┌─ EXCERTO

A responsabilidade objectiva emergente de acidentes de trabalho baseia-se no risco que é inerente ao exercício de qualquer e toda a actividade profissional, fazendo recair sobre os empregadores, que com ela beneficiam, a obrigação de reparar os danos correspondentes. Assim, a referência a um acontecimento externo tem apenas em vista excluir do âmbito dos acidentes de trabalho situações em que a lesão que provocou a incapacidade ou morte não se relaciona com a actividade desenvolvida sob a autoridade de outrem, ou seja, nas situações em que o dano decorre de uma realidade que apenas diz respeito ao trabalhador, a denominada causa endógena, e nada tem que ver com a actividade desenvolvida.

└─
┌─ DADOS DO EXERCÍCIO

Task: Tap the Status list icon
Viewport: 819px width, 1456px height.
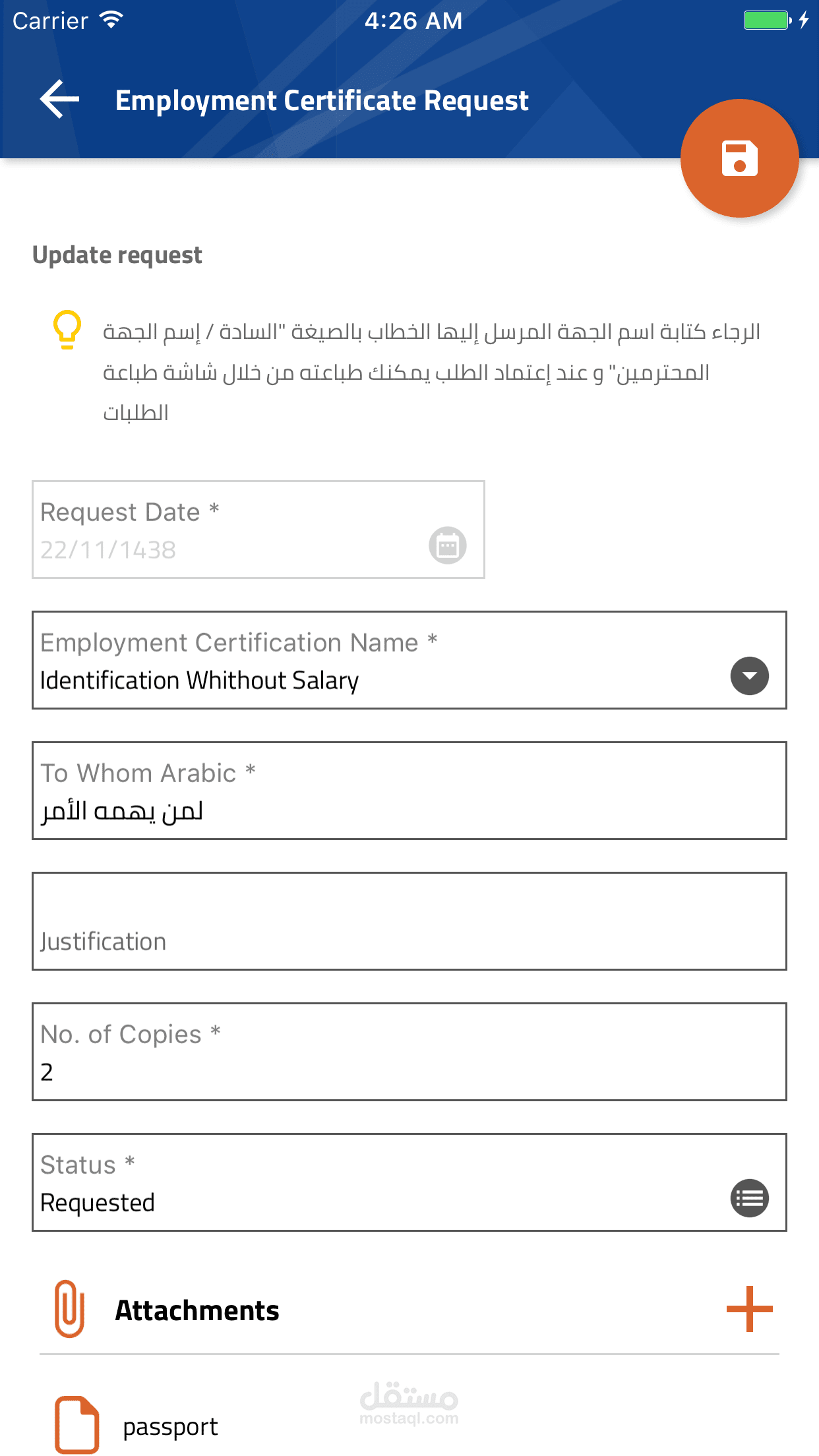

└─

PROBLEMA 1
Traduza para o inglês a seguinte frase do excerto sobre acidentes de trabalho: "A responsabilidade objectiva emergente de acidentes de trabalho baseia-se no risco que é inerente ao exercício de qualquer e toda a actividade profissional, fazendo recair sobre os empregadores, que com ela beneficiam, a obrigação de reparar os danos correspondentes."
PROBLEMA 2
Reescreva o excerto sobre acidentes de trabalho desde "A responsabilidade objectiva" até "a actividade desenvolvida.", inclusive, substituindo "empregadores" por "patrões".
PROBLEMA 3
Continue o excerto sobre acidentes de trabalho a partir do ponto em que ele termina.

RESPOSTA 1
Strict liability arising from workplace accidents is based on the risk inherent in the exercise of any and every professional activity, placing on employers, who benefit from it, the obligation to compensate for the corresponding damages.

RESPOSTA 2
A responsabilidade objectiva emergente de acidentes de trabalho baseia-se no risco que é inerente ao exercício de qualquer e toda a actividade profissional, fazendo recair sobre os patrões, que com ela beneficiam, a obrigação de reparar os danos correspondentes. Assim, a referência a um acontecimento externo tem apenas em vista excluir do âmbito dos acidentes de trabalho situações em que a lesão que provocou a incapacidade ou morte não se relaciona com a actividade desenvolvida sob a autoridade de outrem, ou seja, nas situações em que o dano decorre de uma realidade que apenas diz respeito ao trabalhador, a denominada causa endógena, e nada tem que ver com a actividade desenvolvida.

RESPOSTA 3
No caso, resultou provado que o autor quando estava a recuperar um contentor danificado sentiu uma forte dor no joelho esquerdo de que resultaram as lesões descritas nos autos. Resulta assim que a lesão, causa da dor do sinistrado, ocorreu quando este exercia as suas funções ao serviço da entidade empregadora, existindo por isso uma relação directa entre a lesão que lhe provocou a dor e o desenvolvimento da sua actividade profissional. Sendo que a mesma lesão, que provocou a dor e uma incapacidade permanente parcial (IPP) ao sinistrado, ocorreu no tempo e no local de trabalho e como tal presume-se consequência de acidente, face ao disposto art.º10 da Lei 98/2009, de 4 de Setembro, sendo certo que as seguradoras não conseguiram demonstrar que não foi por causa do exercício da sua actividade profissional que ocorreu a referida lesão que lhe provocou a incapacidade arbitrada pelos peritos médicos no incidente de fixação de incapacidade.
Deste modo, concluímos tal como a sentença recorrida, pela caracterização do evento como acidente de trabalho e consequente responsabilização das rés pelo ressarcimento do autor.

Decisão
Face ao exposto, julga-se improcedente o recurso interposto e em consequênc confirma-se a sentença recorrida
Custas pela recorrente.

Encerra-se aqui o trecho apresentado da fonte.